Victor Burté, docteur en agronomie, a quitté les laboratoires de recherche pour lancer Prod’insectes en plein cœur d’Antibes. Son créneau : élever des vers de farine pour révolutionner l’alimentation animale et proposer une alternative naturelle aux engrais chimiques.
Un entomoculteur en milieu urbain
Derrière le bruit incessant du boulevard Wilson, à Antibes, se cache une activité pour le moins insolite en milieu urbain. Victor Burté est entomoculteur, un mot savant pour désigner un métier d’avenir : éleveur d’insectes. Rien ne prédestinait pourtant ce trentenaire à passer ses journées au milieu des larves, si ce n’est une solide formation scientifique et un profond désir d’action : « J’ai fait un doctorat en agronomie, où j’étudiais le trichogramme, un insecte utilisé à la place de pesticides pour lutter contre les ravageurs de grandes cultures. Mais, dans le milieu de la recherche, ça prend beaucoup de temps pour développer quelque chose qui sera appliqué sur le terrain. Je voulais participer plus rapidement à une amélioration des choses. »

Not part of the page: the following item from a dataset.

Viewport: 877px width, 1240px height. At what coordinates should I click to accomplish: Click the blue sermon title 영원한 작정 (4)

Il lui aura fallu sept ans pour faire mûrir son projet et passer « de la théorie à la pratique ». En juin 2025, il achète une partie de l’élevage d’un confrère qui cesse son activité et commence, pas à pas. En un an à peine, le cheptel a quadruplé.
Le ver de farine sous toutes ses coutures
Pour l’instant, Victor se concentre exclusivement sur une seule espèce : le ténébrion meunier, plus connu sous le nom de ver de farine. Un choix stratégique, qui lui permet de décliner déjà quatre produits distincts : « Le vivant, pour les amateurs de reptiles, d’amphibiens ou les pêcheurs. Le déshydraté : une friandise qui cartonne auprès des oiseaux sauvages, des hérissons et des animaux de basse-cour. La poudre d’insectes, pour l’aquariophilie et les crustacés. Et enfin le frass (l’engrais organique), issu des déjections des insectes, idéal pour booster les potagers et les plantes de balcon. »

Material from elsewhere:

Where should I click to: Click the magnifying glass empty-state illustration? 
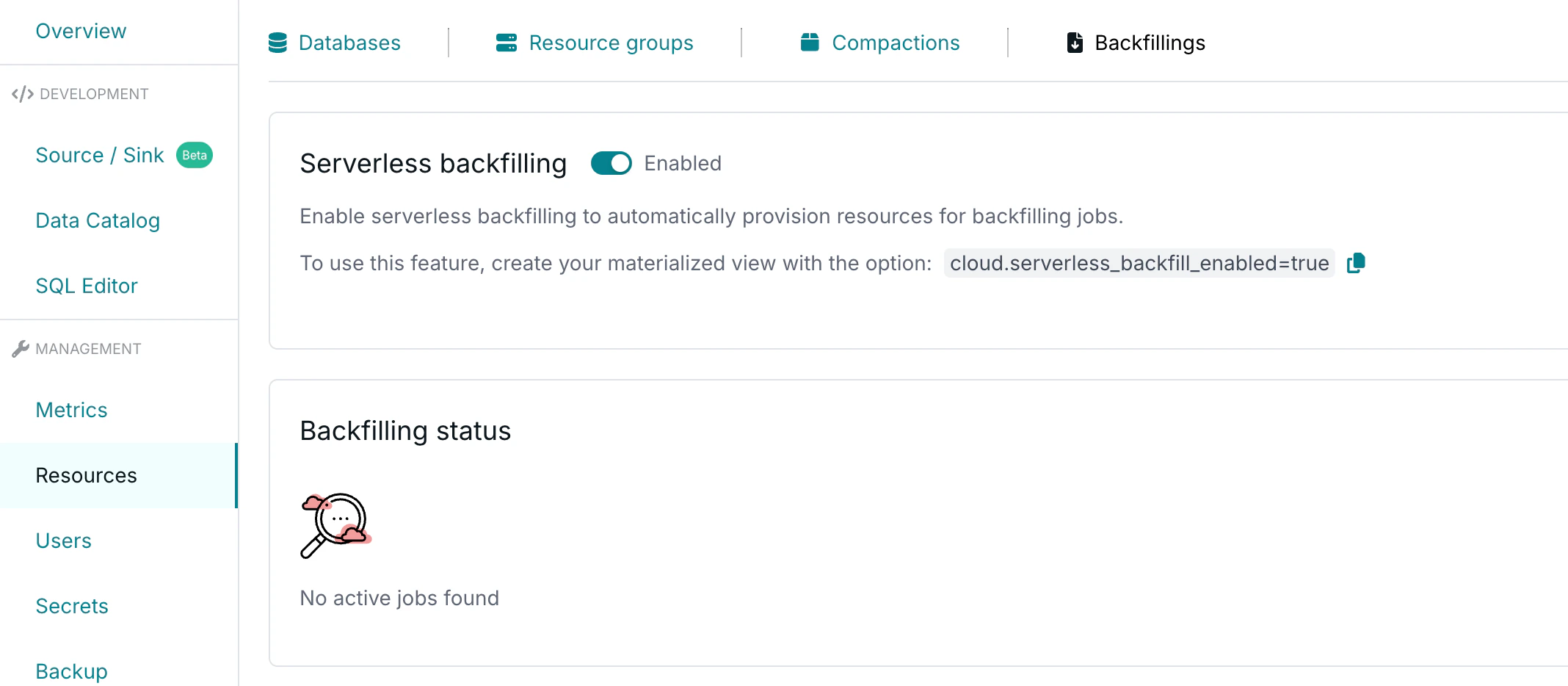pos(336,525)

Mais comment ça marche ? Avec un processus qui requiert beaucoup de patience. Le cycle commence par les adultes – des petits scarabées noirs – qui pondent dans des bacs de céréales. Les larves sont ensuite hydratées avec des fruits et légumes bio. « Il faut bien 4 mois à 25 degrés pour développer la larve. Cet hiver, comme les températures ont baissé, il m’a fallu 8 mois pour atteindre un stade mature », indique l’expert qui est victime de son succès : « Je suis en rupture de stock de vers de farine déshydratés ! Il faut que j’augmente encore la production. »

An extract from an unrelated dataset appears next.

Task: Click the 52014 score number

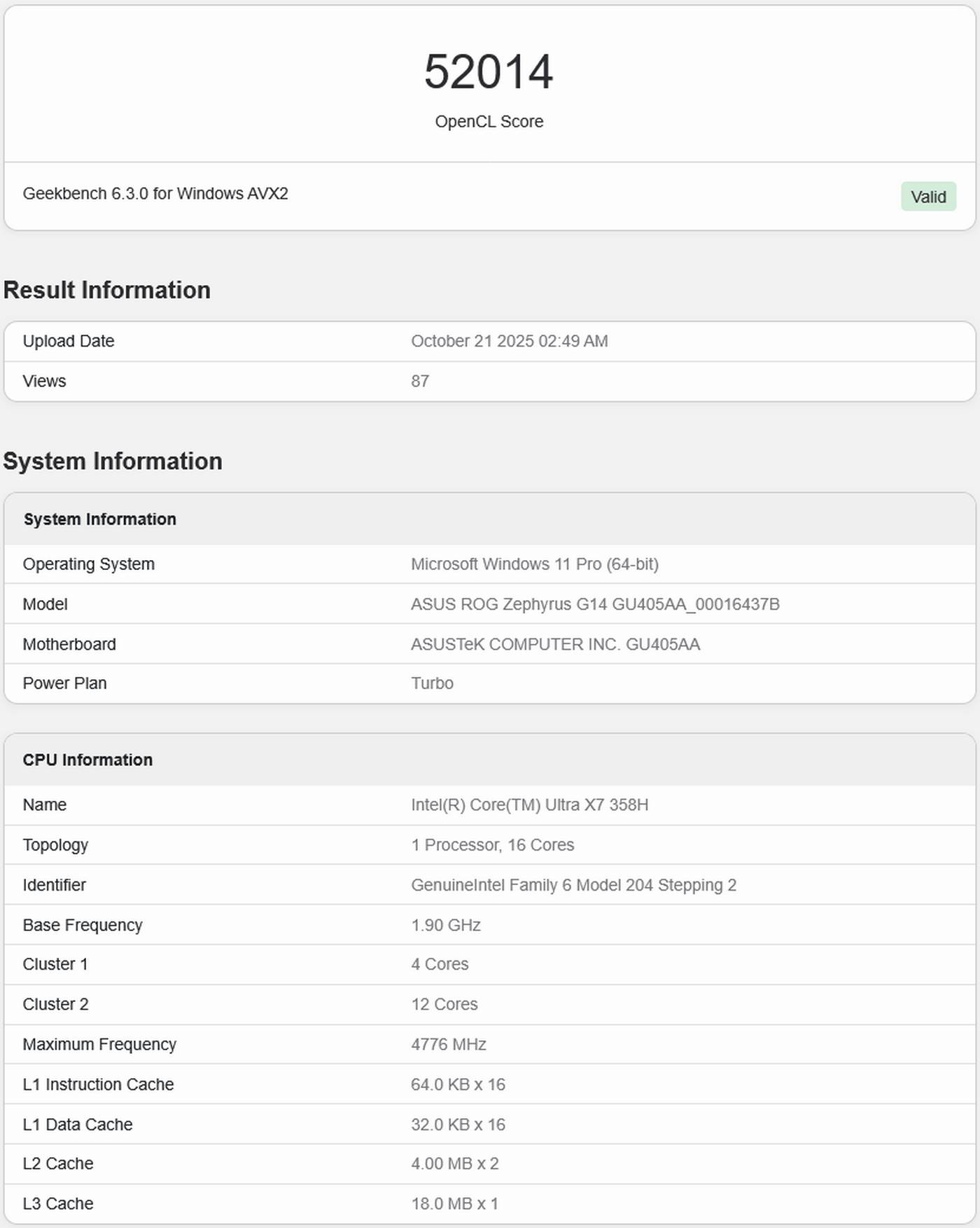Action: (489, 72)
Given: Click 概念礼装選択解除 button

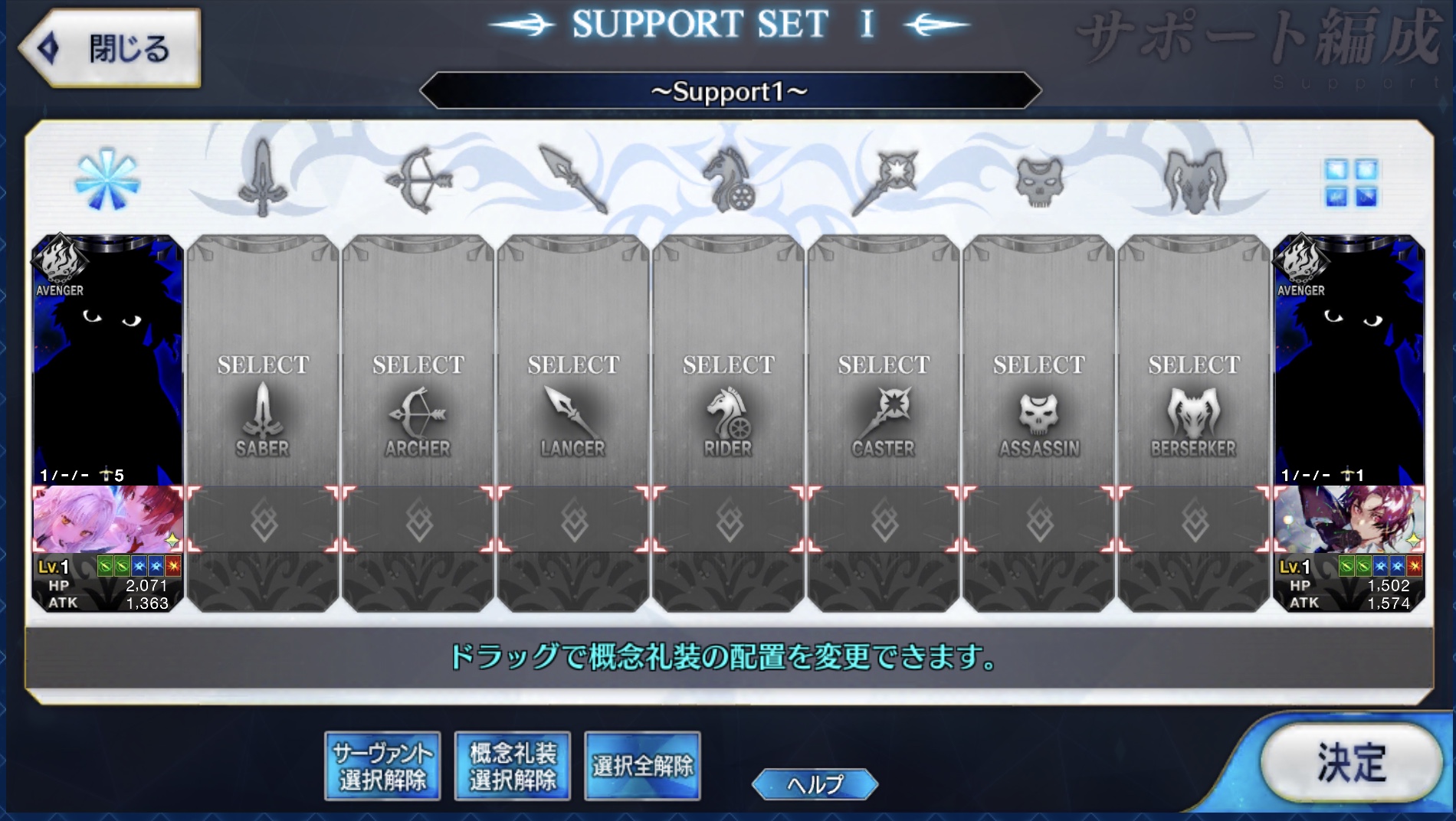Looking at the screenshot, I should (x=513, y=767).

Améliorer l’alimentation animale
On l’imaginerait bien à la campagne, chemise à carreaux et chapeau de paille. Et pourtant, c’est en pleine ville que Victor Burté milite pour l’agriculture de demain. « C’est une activité agricole qui ne nécessite pas d’avoir un grand terrain, ni d’être en zone rurale. Mon objectif et ma raison d’être, c’est vraiment d’améliorer l’alimentation animale. On a tous vu des reportages sur les dérives des fermes industrielles. Je veux proposer des produits plus sains, plus respectueux du régime alimentaire des espèces. »
Et cela commence par chez lui. Pour nourrir ses pensionnaires, l’entomoculteur a mis en place un réseau local et antigaspi. Il récupère les invendus de deux magasins bio d’Antibes ainsi que les rebuts de producteurs de champignons locaux. Rien ne se perd, tout se transforme.
« Ce n’est pas encore dans les mœurs »
Pour structurer son projet, il a intégré la coopérative d’entrepreneurs Mosaïque, un appui indispensable pour un projet qui suscite l’étonnement. Seul sur le secteur à proposer ce type de production, l’entrepreneur doit faire face au scepticisme et à la curiosité : « Quand je dis que je suis éleveur d’insectes, la moitié des gens font une moue de dégoût et l’autre moitié est curieuse. Ce n’est pas encore dans les mœurs. Face aux agriculteurs, c’est délicat aussi, ils ont leurs habitudes. Il ne faut pas leur imposer quelque chose, il faut leur proposer une alternative. »
Les lignes bougent doucement. « Petit à petit, le projet prend. Mais il faut pouvoir en vivre. » Prod’insectes est pour l’instant une petite larve, qui ne demande qu’à grandir.